-- Listed entries follows --

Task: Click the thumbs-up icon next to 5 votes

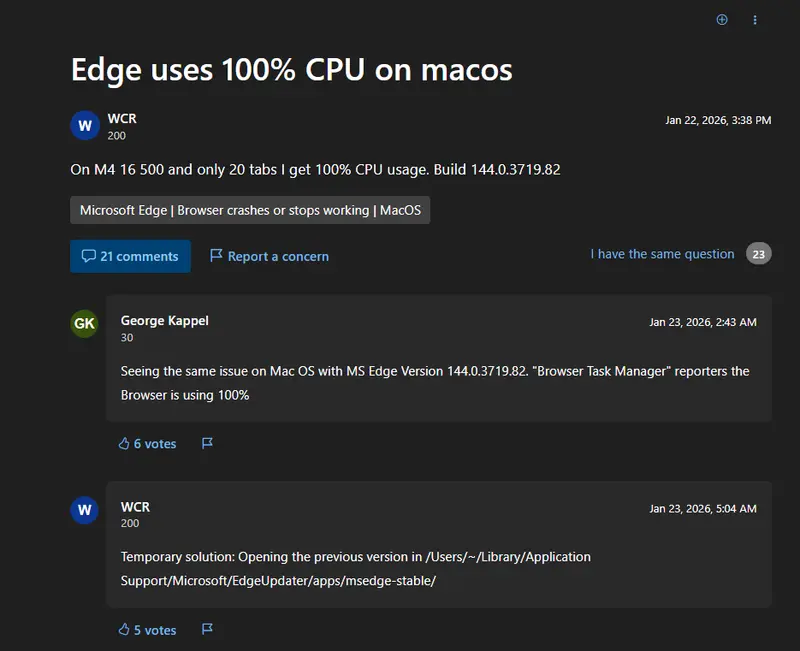Action: tap(125, 630)
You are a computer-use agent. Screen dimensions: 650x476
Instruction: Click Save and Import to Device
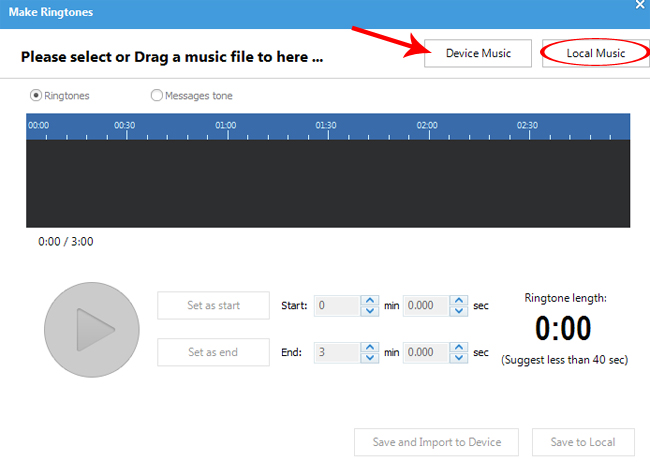pos(435,442)
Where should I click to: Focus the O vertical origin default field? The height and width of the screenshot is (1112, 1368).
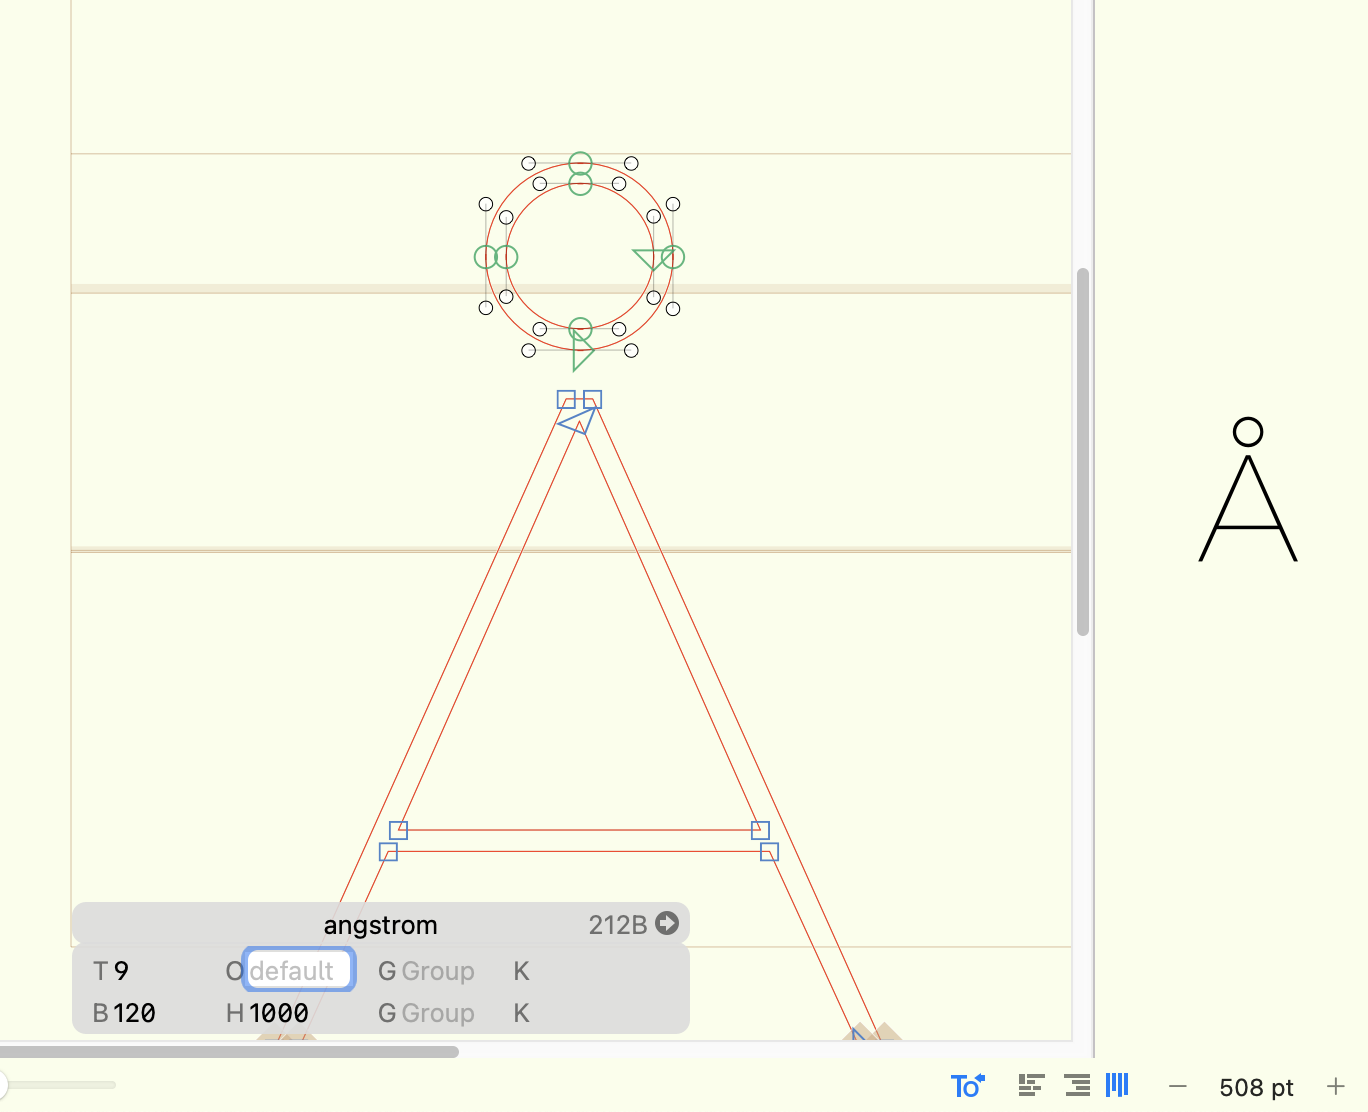click(x=299, y=970)
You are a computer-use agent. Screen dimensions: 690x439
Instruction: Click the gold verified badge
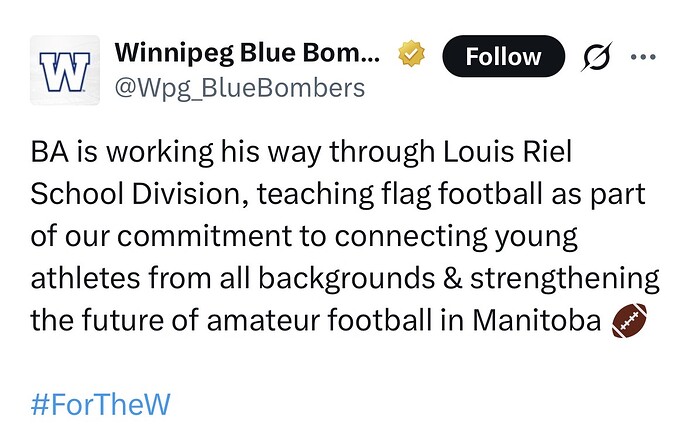point(411,54)
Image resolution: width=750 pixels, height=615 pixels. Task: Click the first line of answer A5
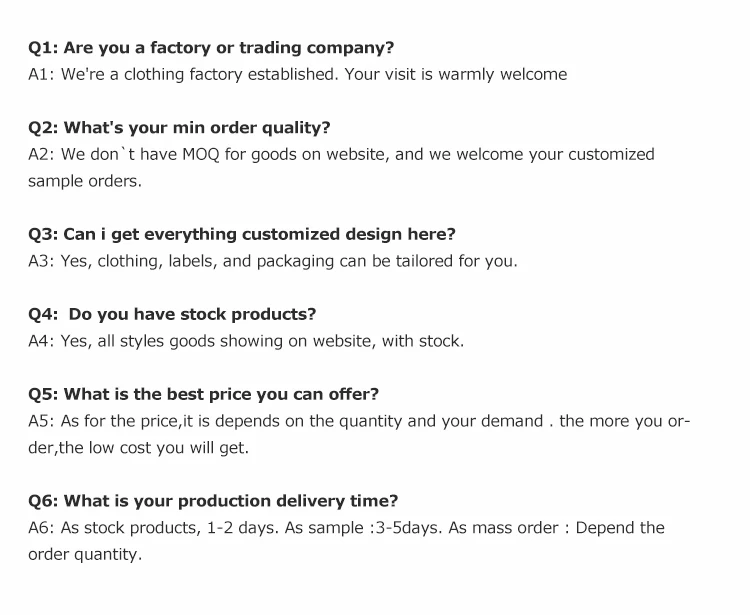[x=359, y=421]
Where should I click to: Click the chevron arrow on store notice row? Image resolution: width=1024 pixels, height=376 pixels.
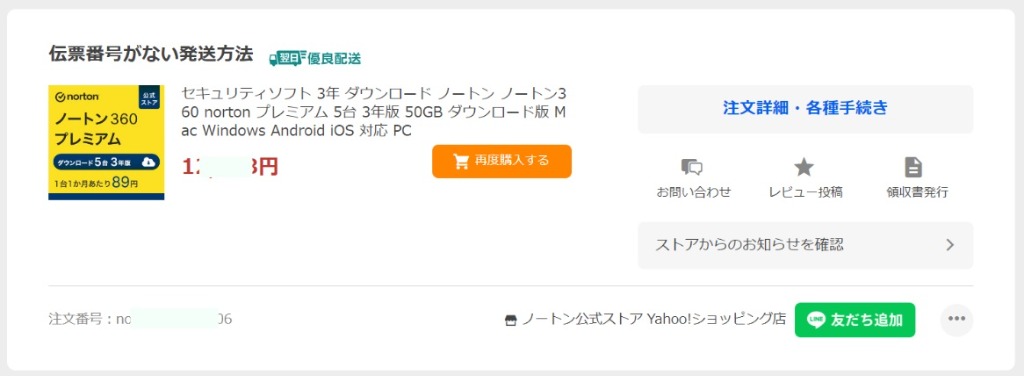(x=950, y=245)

-- Listed entries concluded --

Each line from the one containing "Image resolution: width=750" through the final line of the data must be reproduced exactly, both ends included, with no pictures in the copy.

Output below:
Image resolution: width=750 pixels, height=615 pixels. Task: Click the first line of answer A5
[x=359, y=421]
Where should I click to: Click the chevron arrow on store notice row? Image resolution: width=1024 pixels, height=376 pixels.
(x=950, y=245)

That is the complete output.